All Knox instances must be configured to use the same topology credential keystores. These files are located under {GATEWAY_HOME}/data/security/keystores/{TOPOLOGY_NAME}-credentials.jceks. They are generated after the first topology deployment.

In addition to these topology-specific credentials, gateway credentials and topologies must also be kept in-sync for Knox to operate in an HA manner.

Manually Synchronize Knox Instances

Here are the steps to manually sync topology credential keystores:

  1. Choose a Knox instance that will be the source for topology credential keystores. Let's call it keystores master
  2. Replace the topology credential keystores in the other Knox instances with topology credential keystores from the keystores master
  3. Restart Knox instances

Manually synchronizing the gateway credentials and topologies involves using ssh/scp to copy the topology-related files to all the participating Knox instances, and running the Knox CLI on each participating instance to define the gateway credential aliases.

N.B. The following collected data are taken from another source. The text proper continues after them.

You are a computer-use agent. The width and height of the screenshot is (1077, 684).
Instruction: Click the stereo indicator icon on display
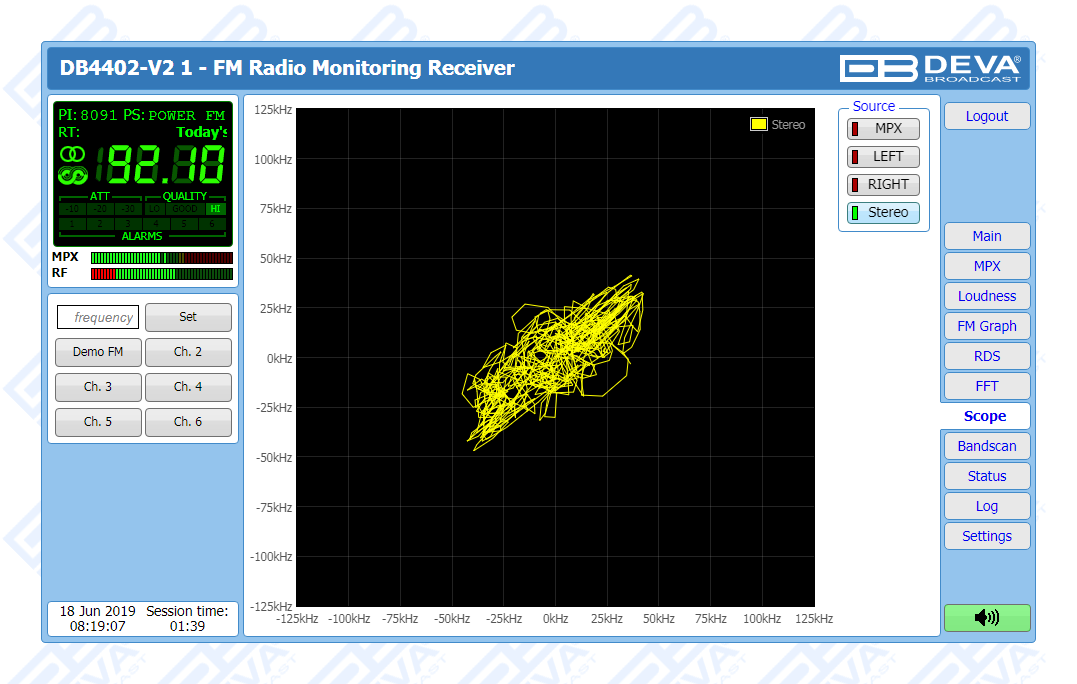[72, 154]
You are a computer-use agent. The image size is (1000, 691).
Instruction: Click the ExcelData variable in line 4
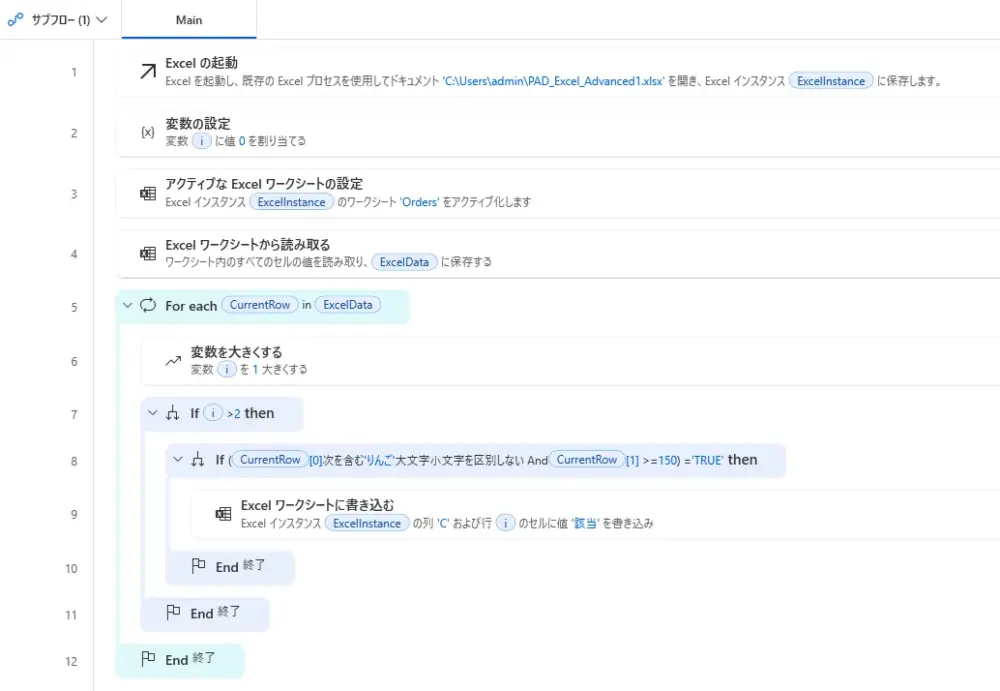tap(403, 262)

This manual process can be tedious and error-prone. As such, ZooKeeper-based HA is recommended to simplify the management of these deployments.

High Availability with Apache ZooKeeper

Rather than manually keeping Knox HA instances in sync (in terms of credentials and topology), Knox can get it's state from Apache ZooKeeper. By configuring all the Knox instances to monitor the same ZooKeeper ensemble, they can be kept in-sync by modifying the topology-related configuration and/or credential aliases at only one of the instances (using the Admin UI, Admin API, or Knox CLI).

What is Automatically Synchronized Across Instances?
  • Provider Configurations
  • Descriptors
  • Topologies (generated only)
  • Credential Aliases

When a provider configuration or descriptor is added or updated to the ZooKeeper ensemble, all of the participating Knox instances will get the change, and the affected topologies will be [re]generated and [re]deployed. Similarly, if one of these is deleted, the affected topologies will be deleted and undeployed.

When provider configurations and descriptors are added, modified or removed using the Admin UI or API (when the Knox instance is configured to monitor a ZooKeeper ensemble), then those changes will be automatically reflected in the associated ZooKeeper ensemble. Those changes will subsequently be consumed by all the other Knox instances monitoring that ensemble. By using the Admin UI or API, ssh/scp access to the Knox hosts can be avoided completely for the purpose of effecting topology changes.

Similarly, when the Knox CLI is used to create or delete a gateway alias (when the Knox instance is configured to monitor a ZooKeeper ensemble), that alias change is reflected in the ZooKeeper ensemble, and all other Knox instances montoring that ensemble will apply the change.

What is NOT Automatically Synchronized Across Instances?
  • Topologies (XML)
  • Gateway config (e.g., gateway-site, gateway-logging, etc...)

If you're creating/modifying topology XML files directly, then there is no automated support for keeping these in sync across Knox HA instances.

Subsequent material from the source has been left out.